**ABOUT THIS EXERCISE:** What you return must match, exactly, the lines running from the one containing "Task: Open the embed code icon" to the end of the data, both included, and must contain no pictures.

**EXTRACTED DATA:**
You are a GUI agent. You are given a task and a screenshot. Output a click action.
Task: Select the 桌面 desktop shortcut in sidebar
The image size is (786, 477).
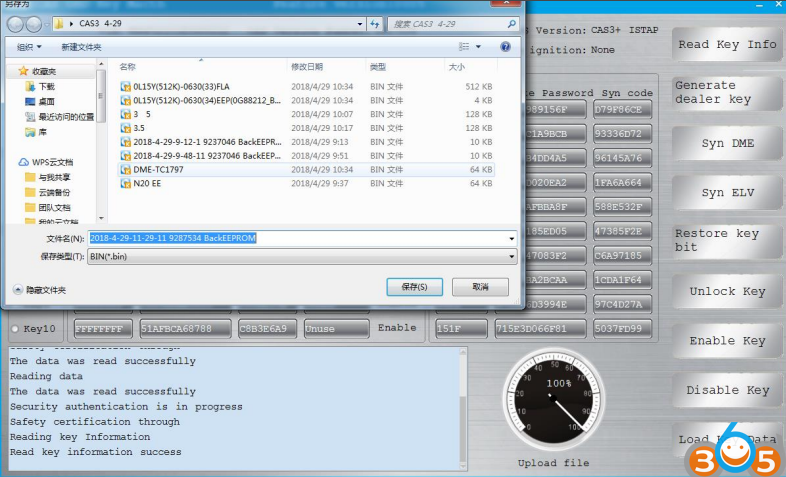[47, 102]
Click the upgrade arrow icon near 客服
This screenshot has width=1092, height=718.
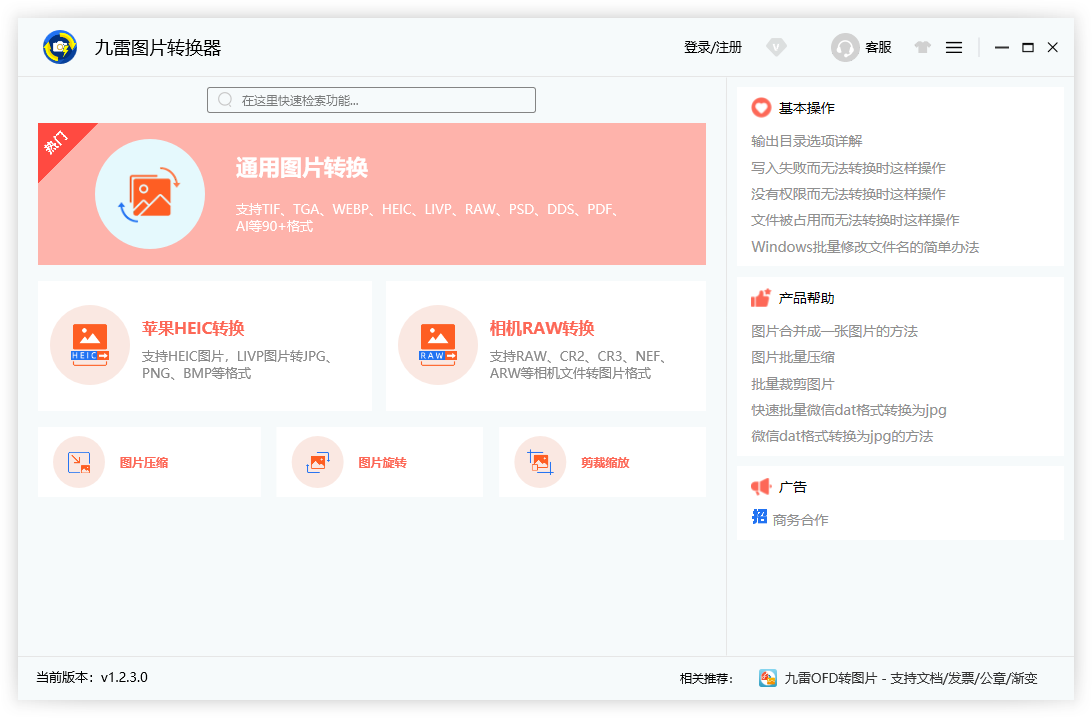click(x=922, y=47)
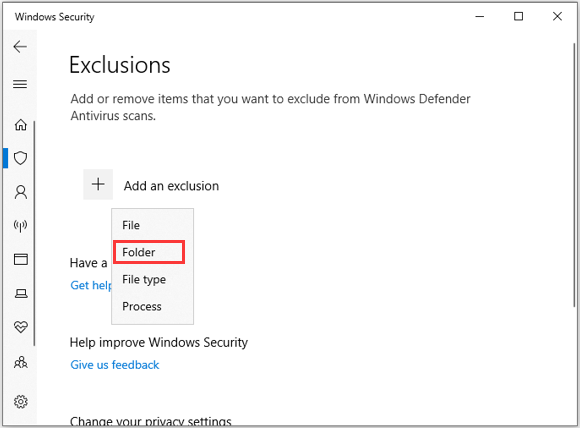Open the Home sidebar icon

click(21, 125)
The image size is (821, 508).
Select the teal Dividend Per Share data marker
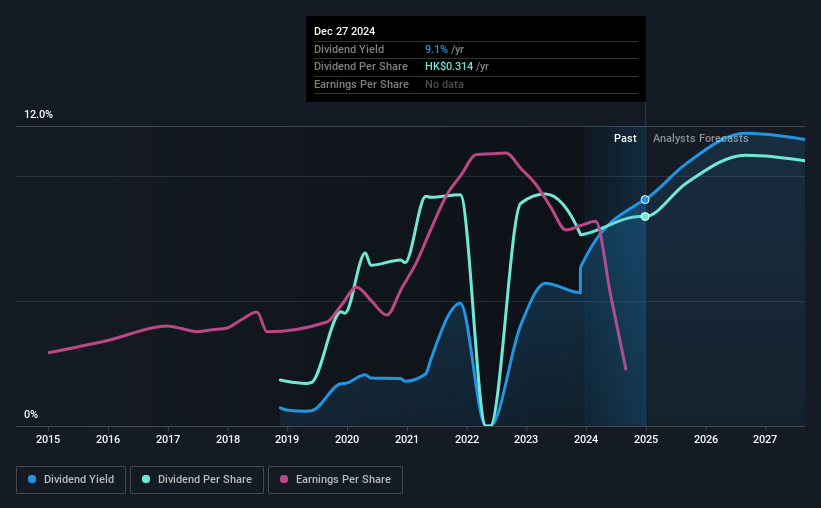point(645,216)
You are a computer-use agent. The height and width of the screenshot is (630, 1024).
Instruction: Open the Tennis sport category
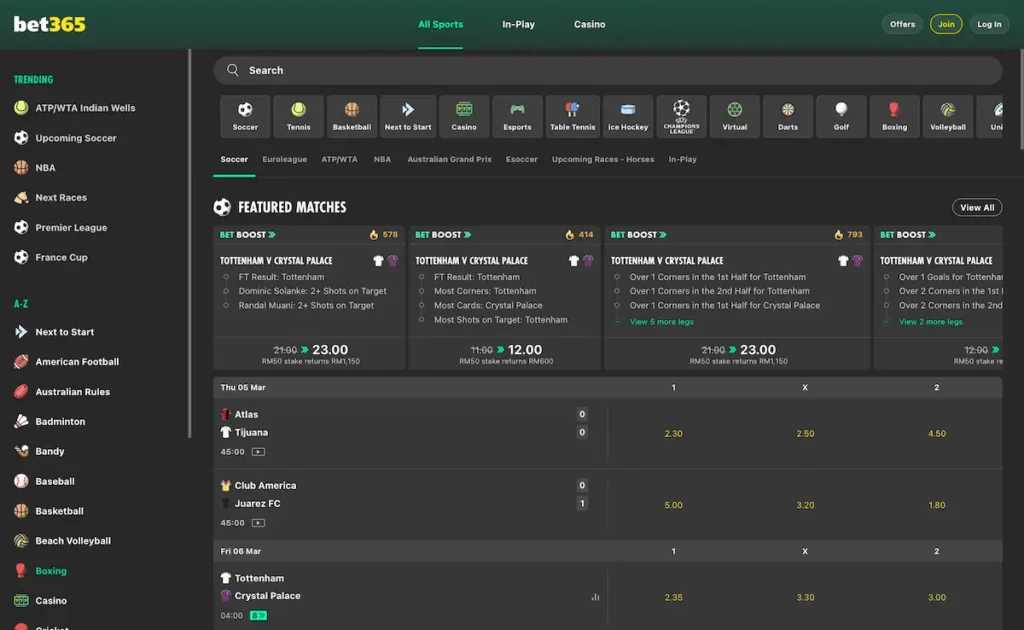tap(297, 115)
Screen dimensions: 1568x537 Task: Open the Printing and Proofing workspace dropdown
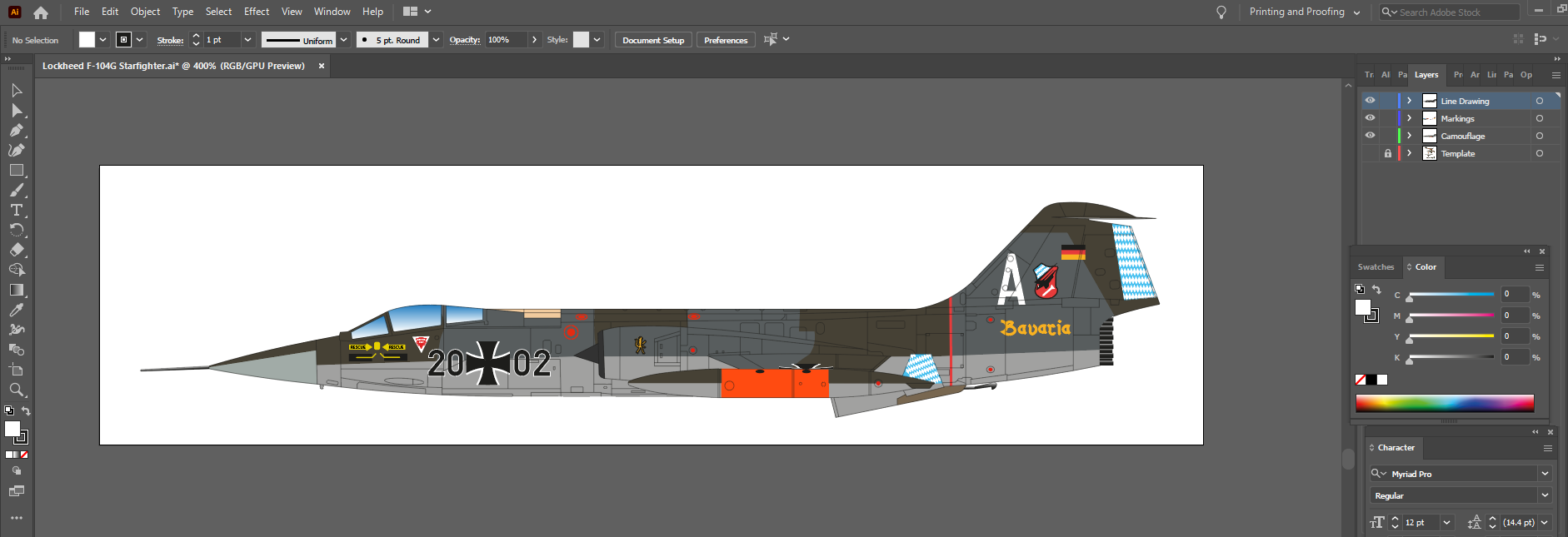1305,12
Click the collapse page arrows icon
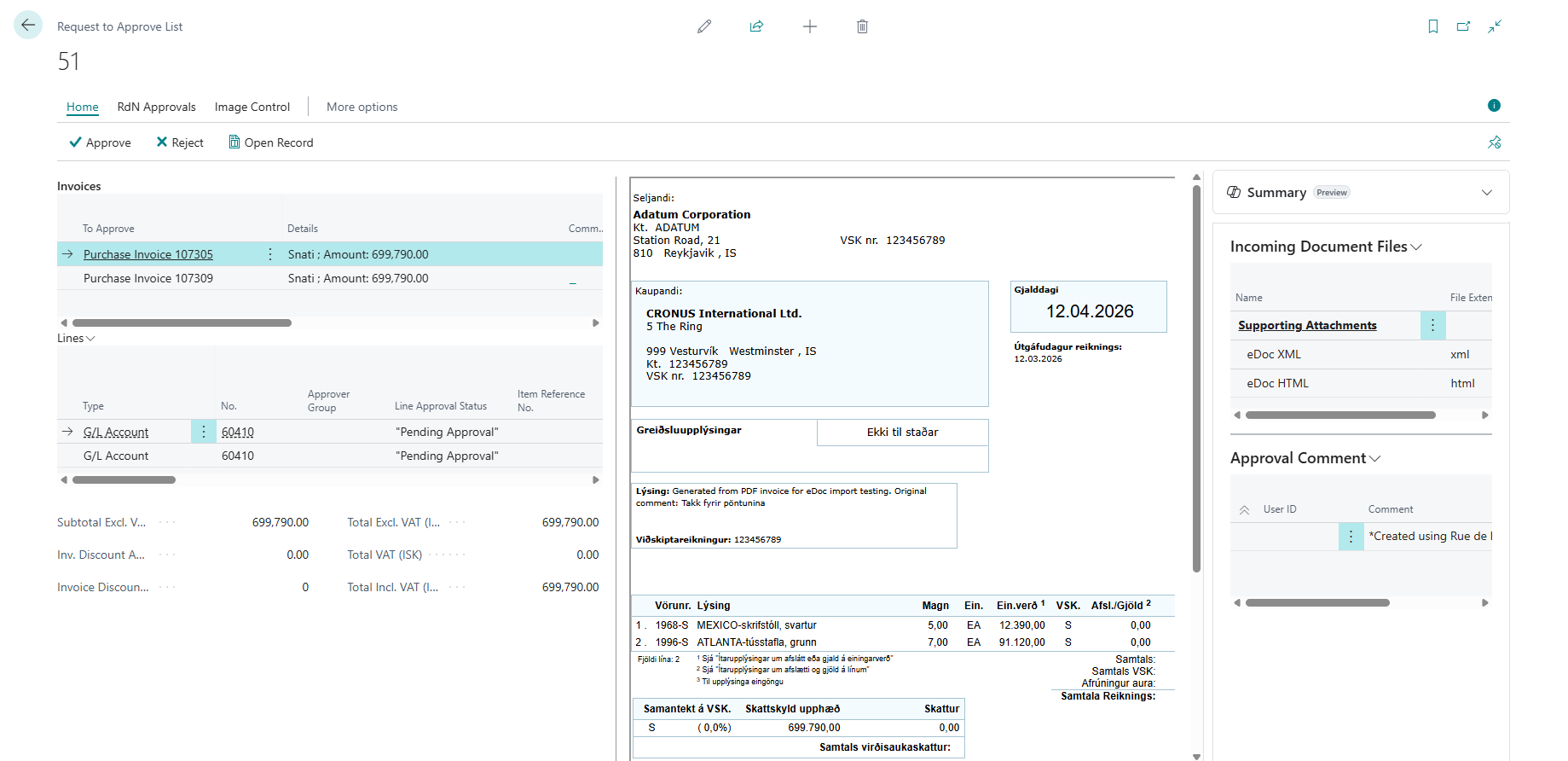This screenshot has width=1568, height=761. tap(1495, 26)
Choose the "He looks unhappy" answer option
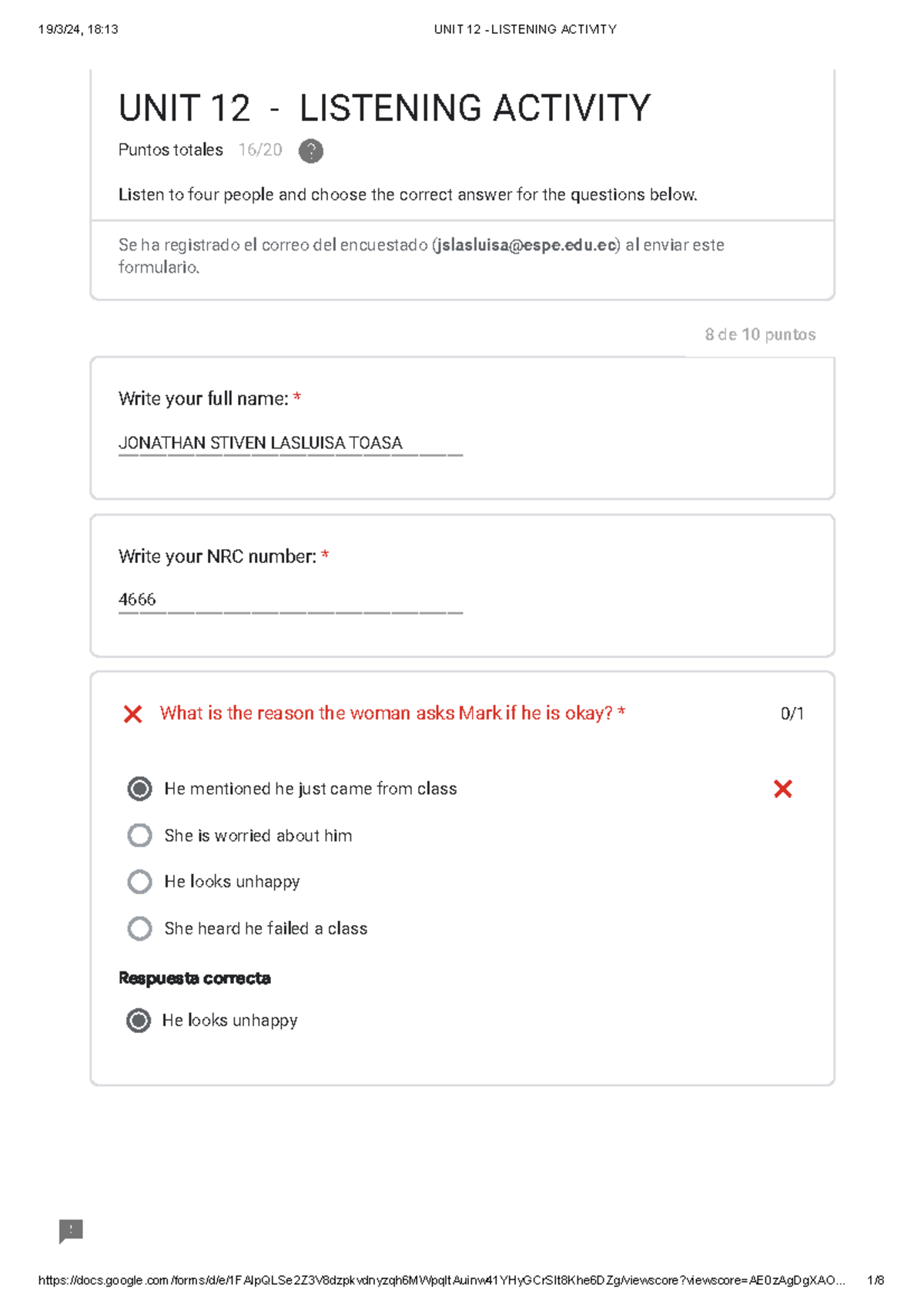Viewport: 924px width, 1308px height. (x=139, y=881)
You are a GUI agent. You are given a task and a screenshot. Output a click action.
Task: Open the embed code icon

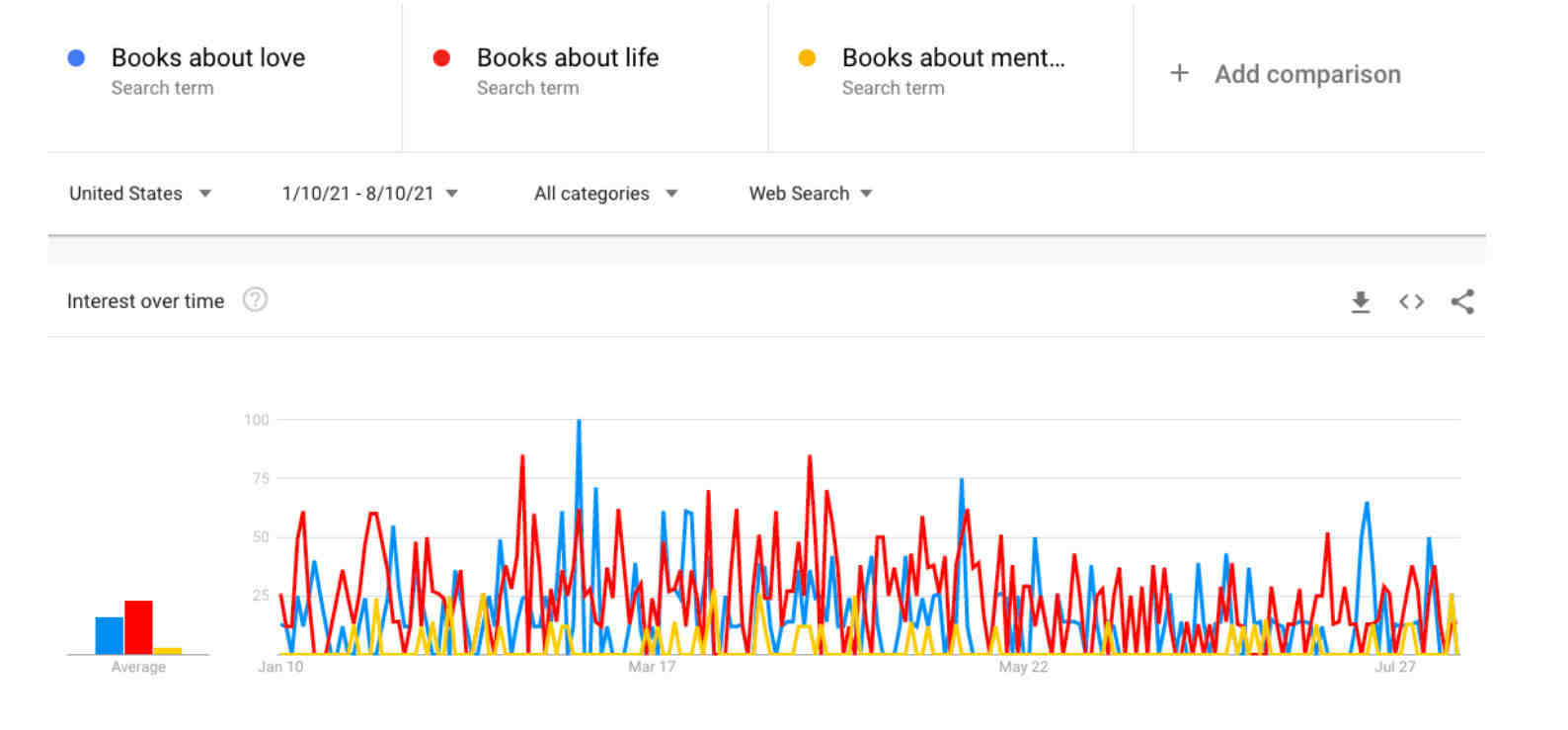point(1411,301)
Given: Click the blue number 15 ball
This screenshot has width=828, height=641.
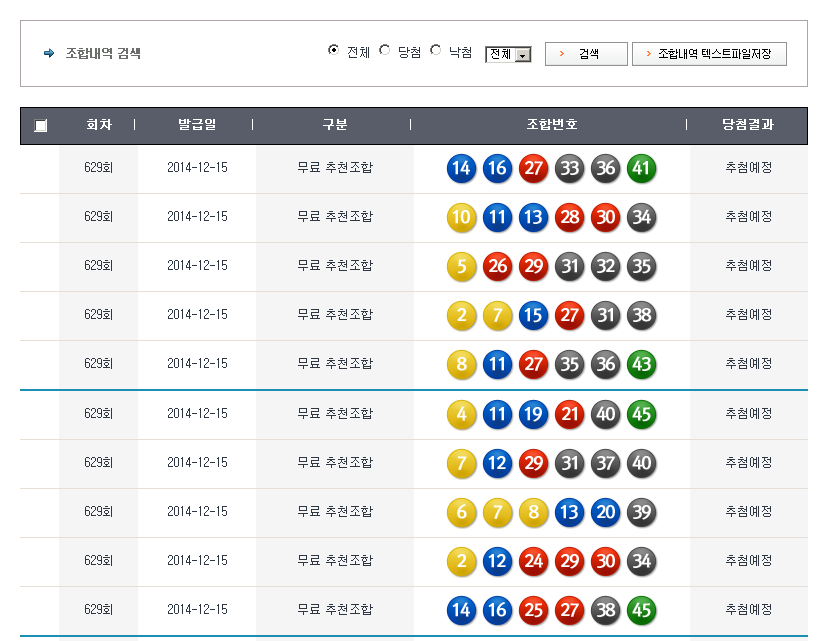Looking at the screenshot, I should click(x=533, y=315).
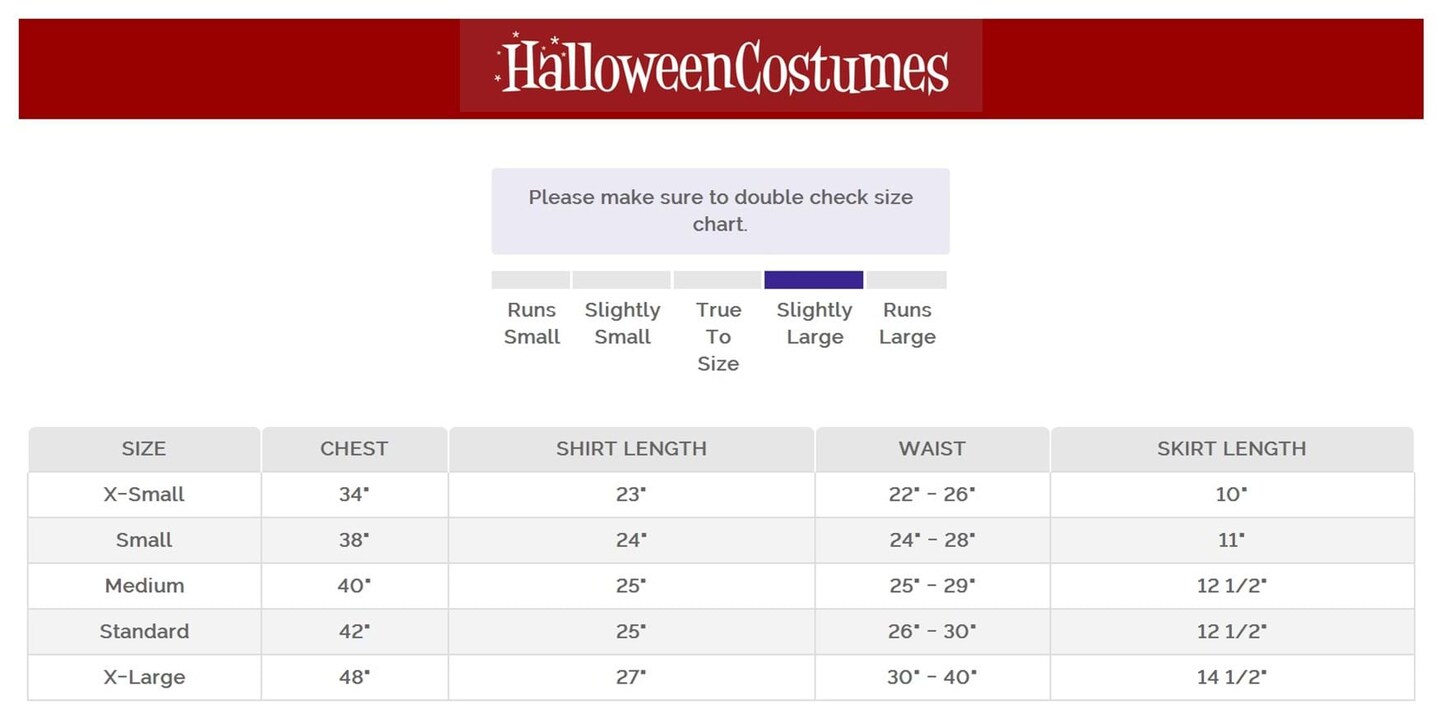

**ANSWER FOR THE TASK:**
Task: Open the embed code icon

point(1411,301)
Given: Click the blue number 15 ball
This screenshot has width=828, height=641.
Looking at the screenshot, I should click(x=533, y=315).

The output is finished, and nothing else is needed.